Stored dataset items:
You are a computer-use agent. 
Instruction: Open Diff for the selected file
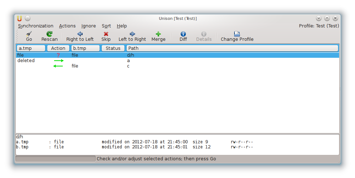click(x=183, y=34)
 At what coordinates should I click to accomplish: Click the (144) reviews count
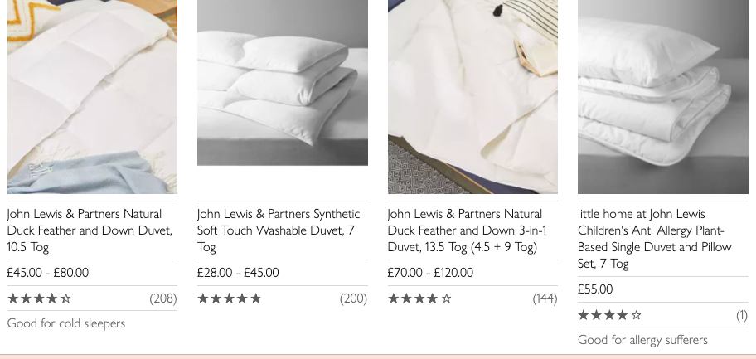tap(545, 298)
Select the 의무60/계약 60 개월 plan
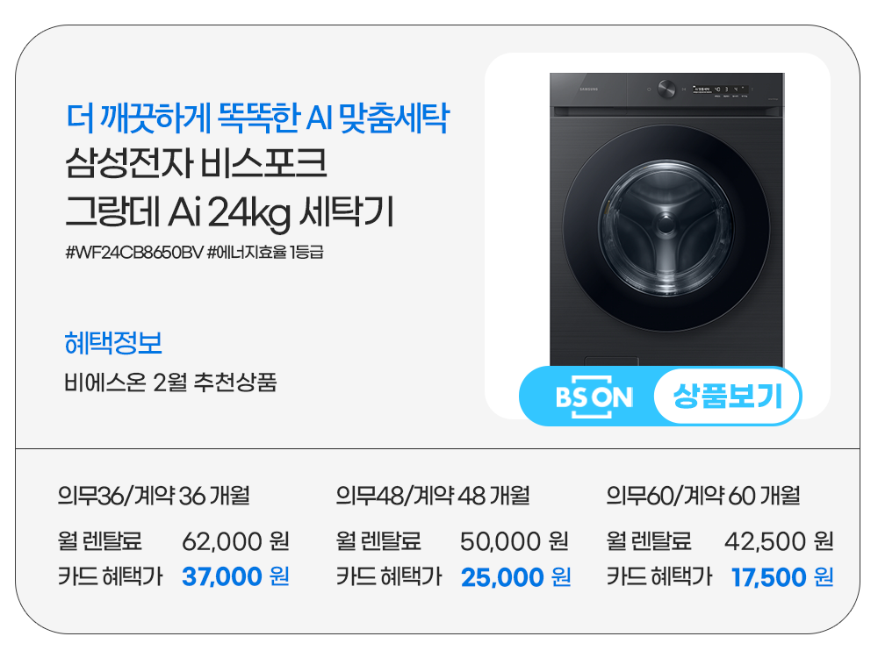The image size is (878, 658). (702, 497)
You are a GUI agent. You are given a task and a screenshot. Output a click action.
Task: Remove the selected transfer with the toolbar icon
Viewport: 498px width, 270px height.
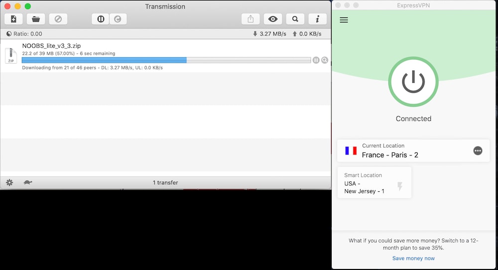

* _WHAT THE TASK REQUIRES_: From the line that contains "Task: Remove the" down to the final line of the entries above, please copy each line exactly, excluding pictures.

* _SOLVED EXERCISE_:
Task: Remove the selected transfer with the toolbar icon
Viewport: 498px width, 270px height.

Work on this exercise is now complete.